After that day, I took to haunt the precincts of the Bell-and-Clapper, believing it to be my only chance of finding Bevere. Scott had a brief note from him, no address to it, stating that he was not yet well enough to resume his duties; and this note Scott forwarded to me. A letter also came to me; from Lady Bevere asking what the matter was that I did not write, and whether Roger was worse. How could I write, unless I found him?

So, all the leisure time that I could improvise I spent round about the Bell-and-Clapper. Not inside the room, amid its manifold attractions: Circe was a wily woman, remember, and pretty bottles are insidious. That particular Circe, also, Miss Panken, might have objected to my company and ordered me out of it.

Up one road, down another, before this row of houses and that, I hovered for ever like a walking ghost. But I saw nothing of Bevere.

Luck favoured me at last. One afternoon towards the end of the week, I was standing opposite the church, watching the half-dozen worshippers straggling into it, for one of its many services, listening to the irritating ding-dong of its bell, and wondering the noise was put up with, when suddenly Richard Scott came running up from the city train. Looking neither to the right nor the left, or he must inevitably have seen me, he made straight for a cross-road, then another, and presently entered one of a row of small houses whose lower rooms were on a level with the ground and the yard or two of square garden that fronted them. “Paradise Place.” I followed Scott at a cautious distance.

“Bevere lives there!” quoth I, mentally.

Should I go in at once boldly, and beard him? While deliberating—for somehow it goes against my nature to beard anybody—Scott came striding out and turned off the other way: which led to the shops. I crossed over and went in quietly at the open door.

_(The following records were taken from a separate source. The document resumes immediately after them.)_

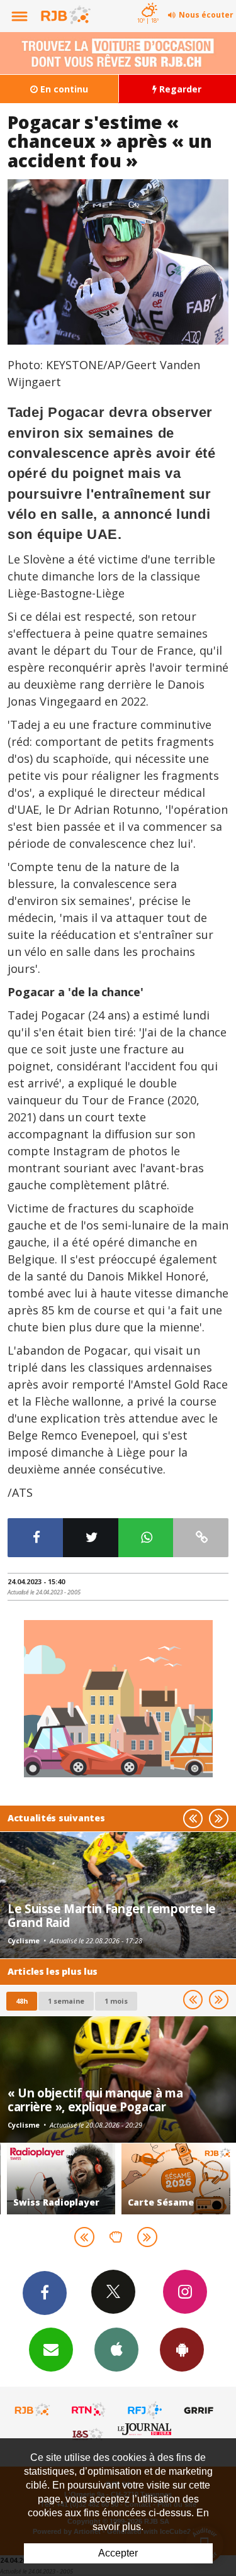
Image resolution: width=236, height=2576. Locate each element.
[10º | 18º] (147, 1)
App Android (182, 2350)
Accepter (118, 2553)
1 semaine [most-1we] (66, 2001)
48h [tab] (22, 2001)
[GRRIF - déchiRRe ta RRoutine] (201, 2410)
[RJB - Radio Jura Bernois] (33, 2410)
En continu (63, 89)
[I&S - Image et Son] (89, 2434)
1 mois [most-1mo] (116, 2001)
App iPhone (116, 2350)
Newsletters (51, 2350)
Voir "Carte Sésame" (170, 2178)
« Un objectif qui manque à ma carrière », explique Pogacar (95, 2099)
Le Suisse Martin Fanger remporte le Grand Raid (112, 1915)
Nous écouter (206, 14)
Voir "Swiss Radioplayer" (55, 2178)
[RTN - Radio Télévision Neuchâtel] (89, 2410)
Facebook (45, 2293)
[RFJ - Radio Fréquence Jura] (145, 2410)
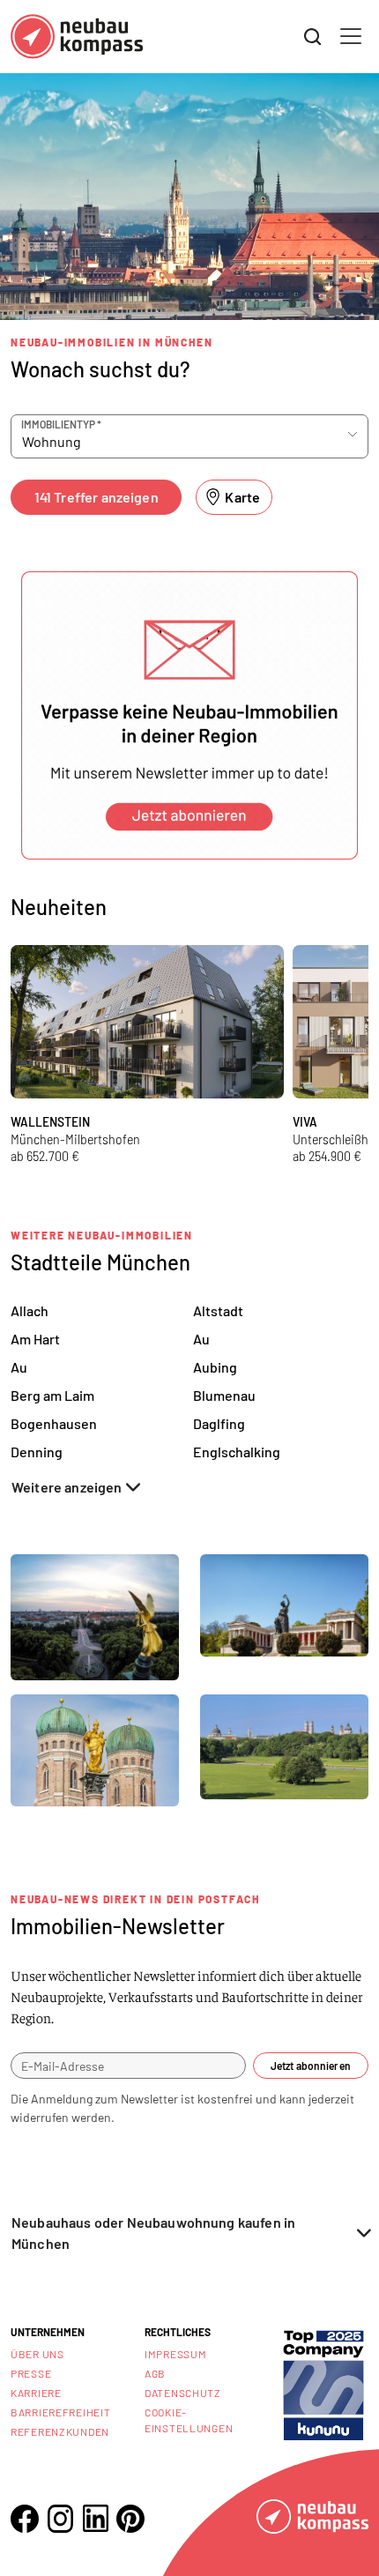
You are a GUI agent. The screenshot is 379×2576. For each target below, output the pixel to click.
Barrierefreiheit (61, 2412)
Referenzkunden (60, 2431)
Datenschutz (183, 2392)
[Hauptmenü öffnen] (350, 36)
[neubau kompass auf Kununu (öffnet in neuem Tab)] (323, 2383)
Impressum (175, 2354)
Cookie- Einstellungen (189, 2420)
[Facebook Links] (25, 2519)
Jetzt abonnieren (311, 2065)
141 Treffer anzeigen (96, 496)
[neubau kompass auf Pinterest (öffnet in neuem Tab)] (130, 2519)
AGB (155, 2373)
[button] (189, 715)
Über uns (37, 2354)
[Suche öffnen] (313, 37)
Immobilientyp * (61, 424)
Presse (31, 2373)
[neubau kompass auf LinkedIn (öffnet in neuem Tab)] (95, 2518)
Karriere (36, 2392)
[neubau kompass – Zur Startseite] (77, 36)
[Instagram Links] (60, 2519)
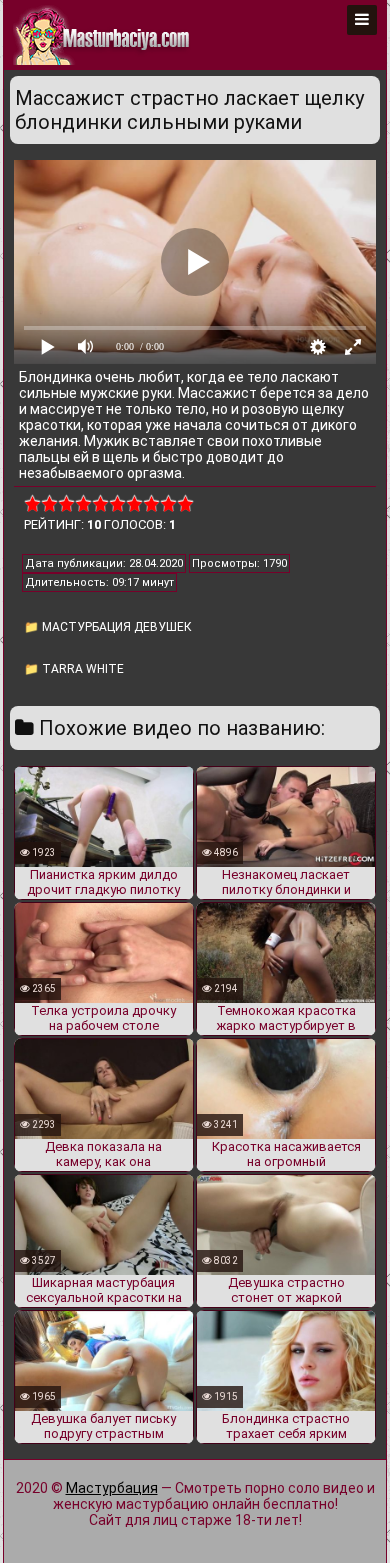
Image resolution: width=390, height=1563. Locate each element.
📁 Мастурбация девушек (108, 627)
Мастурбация (112, 1488)
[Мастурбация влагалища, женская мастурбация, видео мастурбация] (103, 35)
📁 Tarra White (74, 669)
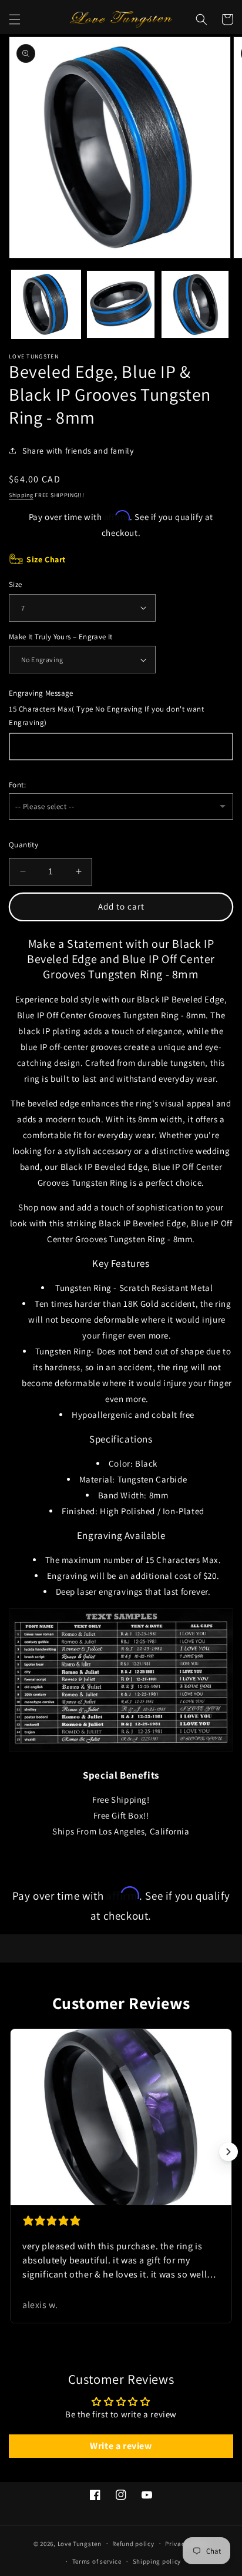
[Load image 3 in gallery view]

The parlour, small and shabby as was Mrs. Mapping’s in Gibraltar Terrace, was on the left, its door likewise open. Seated at a table, taking his tea, was Roger Bevere; opposite to him, presiding over the ceremonies, sat a lady who must unquestionably have been first-cousin to those damsels at the Bell-and-Clapper, if one might judge by the hair.

“Roger!” I exclaimed. “What a dance you have led us!”

He started up with a scarlet face, his manner strangely confused, his tongue for the moment lost. And then I saw that he was without his coat, and his arm was bandaged.

“I was going to write to you,” he said—an excuse invented on the spur of the moment, “I thought to be about before now, but my arm got bad again.”